> AIM OF THE EXERCISE: Duplicate the data below line for line, omitting the pictures.

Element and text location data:
══════════════════════════════

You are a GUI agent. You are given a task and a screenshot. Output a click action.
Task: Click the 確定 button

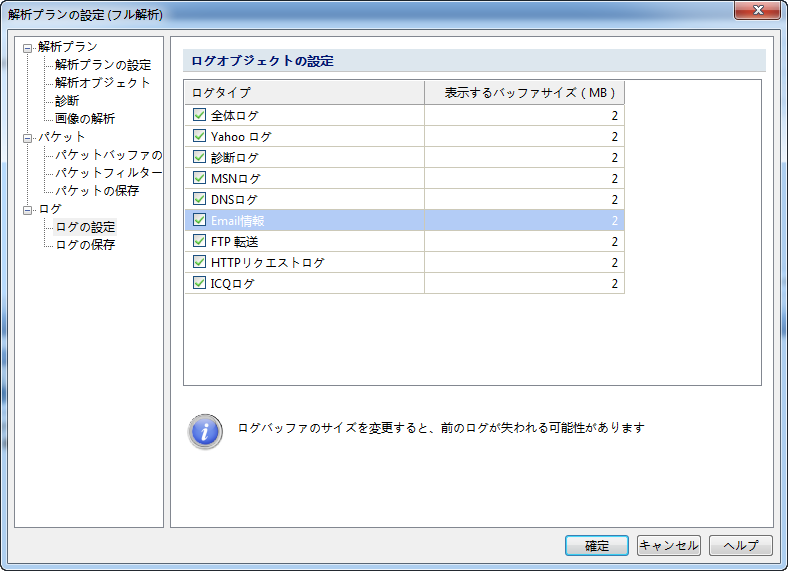[x=597, y=546]
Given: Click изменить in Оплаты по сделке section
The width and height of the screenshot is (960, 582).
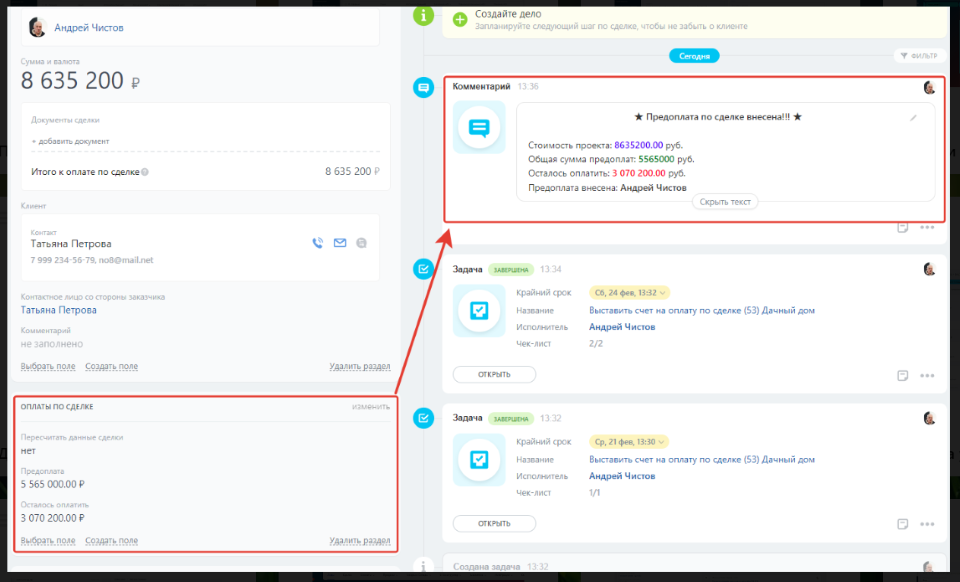Looking at the screenshot, I should (370, 406).
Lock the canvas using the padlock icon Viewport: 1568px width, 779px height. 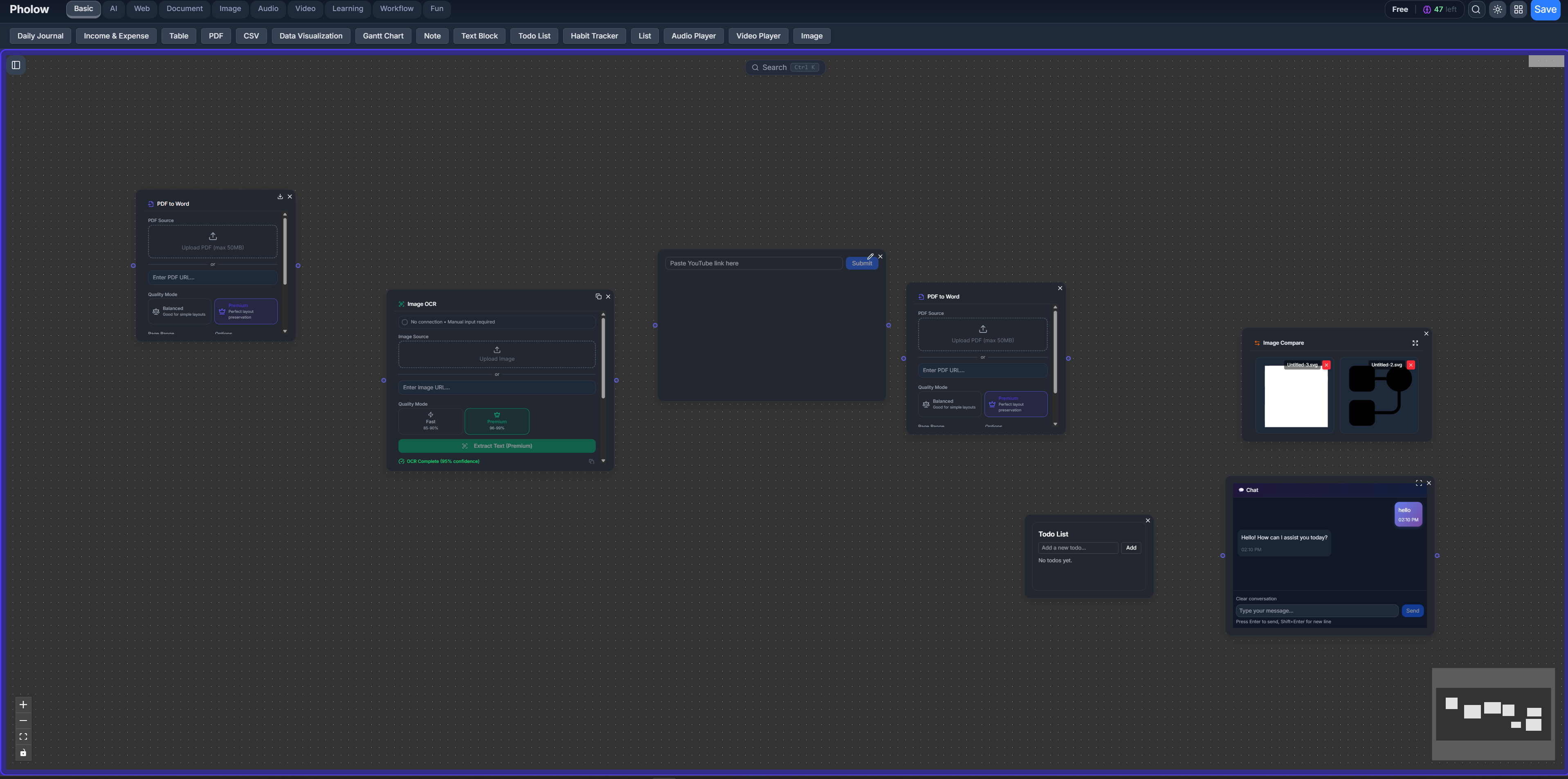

══════════════════════════════

> FINAL ANSWER:
You are a GUI agent. You are given a task and a screenshot. Output a click action.
Task: Click the 確定 button

[x=597, y=546]
Given: Click изменить in Оплаты по сделке section
The width and height of the screenshot is (960, 582).
Looking at the screenshot, I should (370, 406).
Lock the canvas using the padlock icon Viewport: 1568px width, 779px height. 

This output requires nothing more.